Ana era muy buena comiendo. Sabía hacerlo de una manera muy sensual; y no precisamente porque los comestibles tuvieran formas fálicas o porque fuese lasciva o sugerente al tomar algún alimento. Sencillamente comía como lo hace cualquier mujer que vaya a un restaurante, sentada comúnmente en una mesa normal, loza y cubiertos bien puestos y una mediana luz. En absoluto, es más, Ana era bastante sosa en sus otras actividades cotidianas en cualquier otra ubicación, pero a la mesa, ella se vestía de la mujer más sensual del planeta. Sin importar que vestidos usaba su blusa sería la perfecta en forma y color para la realización de tan espléndido y excitante acto: el comer.
Sus curvas desconocidas y el color de su piel que hasta ahora no recuerdo no restaban ni aumentaban alguna característica. Sus piernas y pies imperceptibles gracias al infranqueable mantel tampoco quitarían un ápice a tal musa. Tras el ardor de un ambiente de restaurante oriental, bajo el cuadro de una pareja a la mesa durante una comida cotidiana, frente a su mudo e inicuo interlocutor y sumando entreluces embellecedoras, Ana movía los cubiertos a la perfección. Tomaba el siguiente bocado en el tiempo preciso mientras hablaba al ente que se encontraba en la silla contraria, en un idioma de sílfide por mi escasamente entendido pero del cual me daba el gusto de percibir tenuemente dulcísimos vocablos.

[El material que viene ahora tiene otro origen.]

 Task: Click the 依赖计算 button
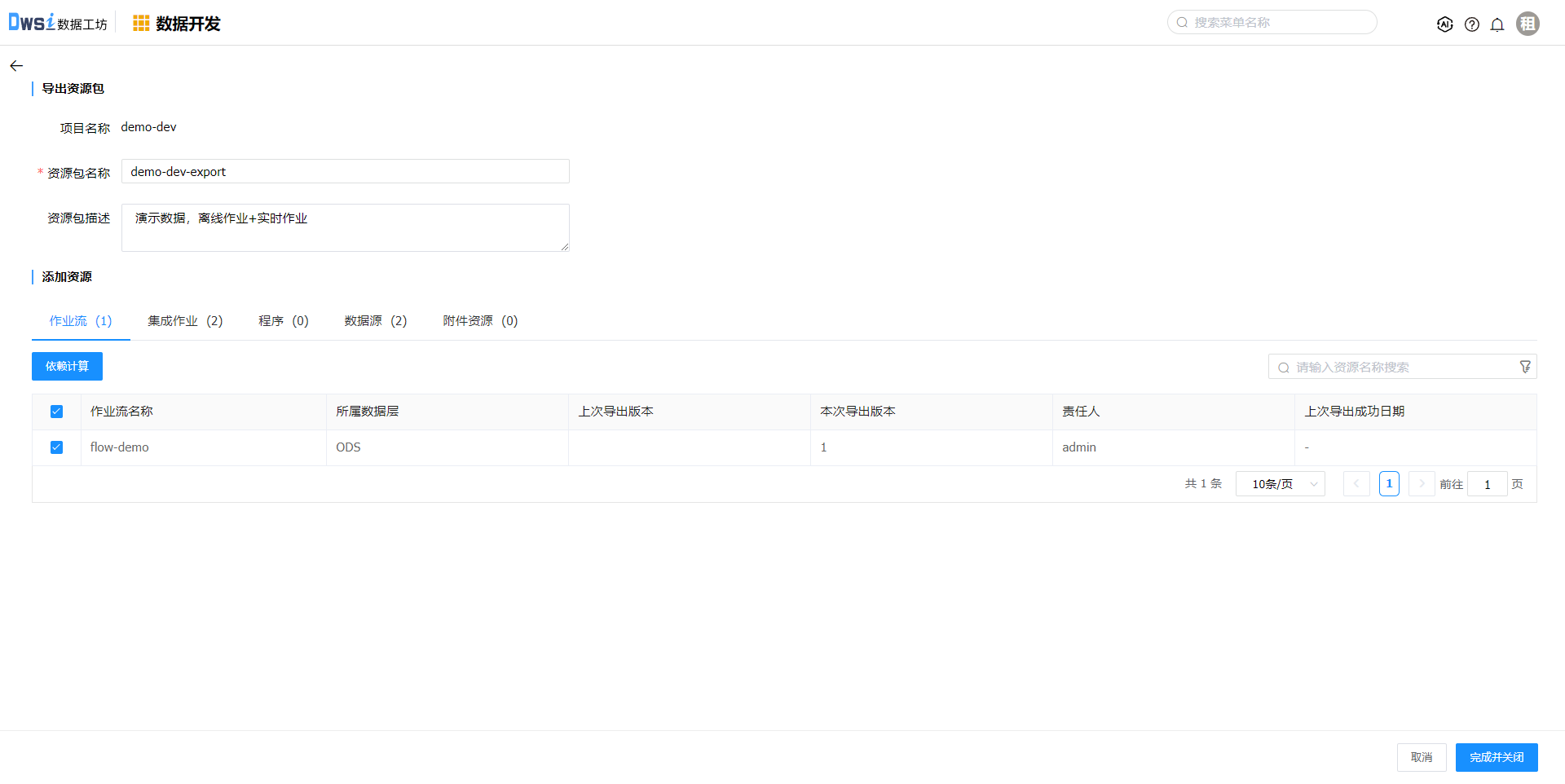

Su cabello de múltiples e irregulares rizos instado a completarme el indefinible relajante paisaje de manera exacta, con el movimiento y la quietud que precisan una visión sublime.
Comía Ana como nunca vi a una mujer a la mesa; su maquillaje tan simple, su frescura de baño reciente, la piel de su cara tan trigueña y tan lozana mostrando fascinantes tonos a contraluz; sus ojos lúcidos y brillantes, casi cristalinos.